Illustration of case suitable for RDD analysis:
The regression command rdd
runs a so-called “Sharp Robust RDD” by default, i.e., there is a deterministic relationship. If instead, there is an assumption that there is a given probability that treatment/intervention occurs after the cutoff point (probability less than 100%), one can run a “Fuzzy Robust RDD” through the fuzzy()
option. This requires the creation of a so-called treatment dummy that takes the value 1 if treatment/intervention and 0 otherwise. This dummy is specified as an argument inside the fuzzy()
option.
Common to both “Sharp” and “Fuzzy” variants is that at least two variables must be specified in the rdd
statement: The first variable (dependent variable) can be of any numeric format, while variable no. 2 (cutoff variable / running variable) must be either continuous or rankable. Other explanatory variables are specified as variable no. 3 and onwards. The cutoff point is set to the value 0 by default, given by variable no. 2. This can be adjusted through the cutoff()
option. Otherwise, there are also the options polynomial()
, derivate()
, level()
and cluster()
that can be used to make certain adjustments in the estimation. For info about these, use the help rdd
command in the analysis environment.
The hexbin
command is a useful tool for seeing whether a vertical displacement of the observations for your population can be observed, which gives an indication of whether your RDD model is well suited to test your hypotheses. Hexbin
is then run with the dependent variable and cutoff variable as arguments, and an anonymized scatter plot is obtained where one can observe if something systematic happens before/after the cutoff point.
Example 1: Sharp RDD
In the example above, the cutoff limit value 600000 is used because we know that it is at this point that a shift of the regression lines can be observed. If desired, one can standardize the values of the cutoff variable “lønn_1” by subtracting 600,000 from all values.
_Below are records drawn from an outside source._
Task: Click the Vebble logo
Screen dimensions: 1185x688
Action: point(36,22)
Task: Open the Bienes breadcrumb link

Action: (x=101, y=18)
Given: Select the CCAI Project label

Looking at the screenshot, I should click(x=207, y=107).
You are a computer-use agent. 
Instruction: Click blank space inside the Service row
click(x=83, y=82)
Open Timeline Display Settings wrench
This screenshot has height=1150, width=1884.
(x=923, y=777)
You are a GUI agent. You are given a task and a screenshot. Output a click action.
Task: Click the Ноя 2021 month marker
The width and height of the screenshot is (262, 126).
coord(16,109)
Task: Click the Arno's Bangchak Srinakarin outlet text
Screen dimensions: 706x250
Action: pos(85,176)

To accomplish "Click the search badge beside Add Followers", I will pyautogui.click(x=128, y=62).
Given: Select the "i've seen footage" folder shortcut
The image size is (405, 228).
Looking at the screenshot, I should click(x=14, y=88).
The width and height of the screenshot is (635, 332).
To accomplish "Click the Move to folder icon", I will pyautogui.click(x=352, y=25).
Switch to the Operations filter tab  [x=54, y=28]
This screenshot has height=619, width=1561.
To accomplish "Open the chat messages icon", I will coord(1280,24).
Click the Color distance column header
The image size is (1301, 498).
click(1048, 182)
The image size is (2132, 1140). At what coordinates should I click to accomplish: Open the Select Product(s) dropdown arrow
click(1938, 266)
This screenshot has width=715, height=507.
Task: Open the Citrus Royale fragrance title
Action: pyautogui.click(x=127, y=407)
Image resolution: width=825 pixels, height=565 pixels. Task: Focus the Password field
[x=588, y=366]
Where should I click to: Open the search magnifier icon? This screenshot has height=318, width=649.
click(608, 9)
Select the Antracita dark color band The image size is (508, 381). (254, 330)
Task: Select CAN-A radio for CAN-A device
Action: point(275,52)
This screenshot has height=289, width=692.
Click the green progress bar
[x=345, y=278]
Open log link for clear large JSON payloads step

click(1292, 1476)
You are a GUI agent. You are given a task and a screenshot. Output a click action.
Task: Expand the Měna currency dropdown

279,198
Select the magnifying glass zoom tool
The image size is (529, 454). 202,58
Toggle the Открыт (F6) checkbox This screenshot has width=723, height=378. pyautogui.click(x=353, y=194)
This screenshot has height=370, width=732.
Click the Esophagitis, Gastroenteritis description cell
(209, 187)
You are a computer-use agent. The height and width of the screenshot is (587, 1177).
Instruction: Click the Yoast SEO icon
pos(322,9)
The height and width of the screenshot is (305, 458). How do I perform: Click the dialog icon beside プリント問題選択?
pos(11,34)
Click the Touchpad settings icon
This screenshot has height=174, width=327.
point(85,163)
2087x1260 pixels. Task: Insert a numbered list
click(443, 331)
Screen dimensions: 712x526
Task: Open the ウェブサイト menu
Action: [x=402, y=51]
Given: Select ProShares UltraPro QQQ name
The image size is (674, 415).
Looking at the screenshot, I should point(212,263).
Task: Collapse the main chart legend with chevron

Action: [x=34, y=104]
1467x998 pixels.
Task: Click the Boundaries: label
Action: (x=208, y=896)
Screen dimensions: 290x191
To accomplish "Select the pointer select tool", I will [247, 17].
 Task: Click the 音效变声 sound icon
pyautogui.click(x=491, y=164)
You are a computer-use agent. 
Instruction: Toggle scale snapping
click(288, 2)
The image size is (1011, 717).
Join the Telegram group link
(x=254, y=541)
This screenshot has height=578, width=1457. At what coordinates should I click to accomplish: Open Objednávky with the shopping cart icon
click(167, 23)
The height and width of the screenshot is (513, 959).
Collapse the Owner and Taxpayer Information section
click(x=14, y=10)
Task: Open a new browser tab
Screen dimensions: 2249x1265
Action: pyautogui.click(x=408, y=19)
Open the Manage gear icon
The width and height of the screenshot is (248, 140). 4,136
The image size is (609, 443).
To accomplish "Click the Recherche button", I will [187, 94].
Then the cutoff limit value will be 0 instead, and the cutoff()
option is not needed since 0 is the default choice for rdd
. The results of the rdd
run will be identical.
Example 2: Fuzzy RDD
Example 3: Sharp RDD with extra explanatory variables
About the results:
- Conventional: Regular RD estimate (estimate for vertical displacement at the cutoff point)
- Bias-Corrected: Bias-adjusted RD estimate with regular standard errors
- Robust: Bias-adjusted RD estimate with robust standard errors
- Effektivt antall observasjoner: The number of observations used to estimate respectively to the left and right of the cutoff point (only the closest observations are used in the estimation)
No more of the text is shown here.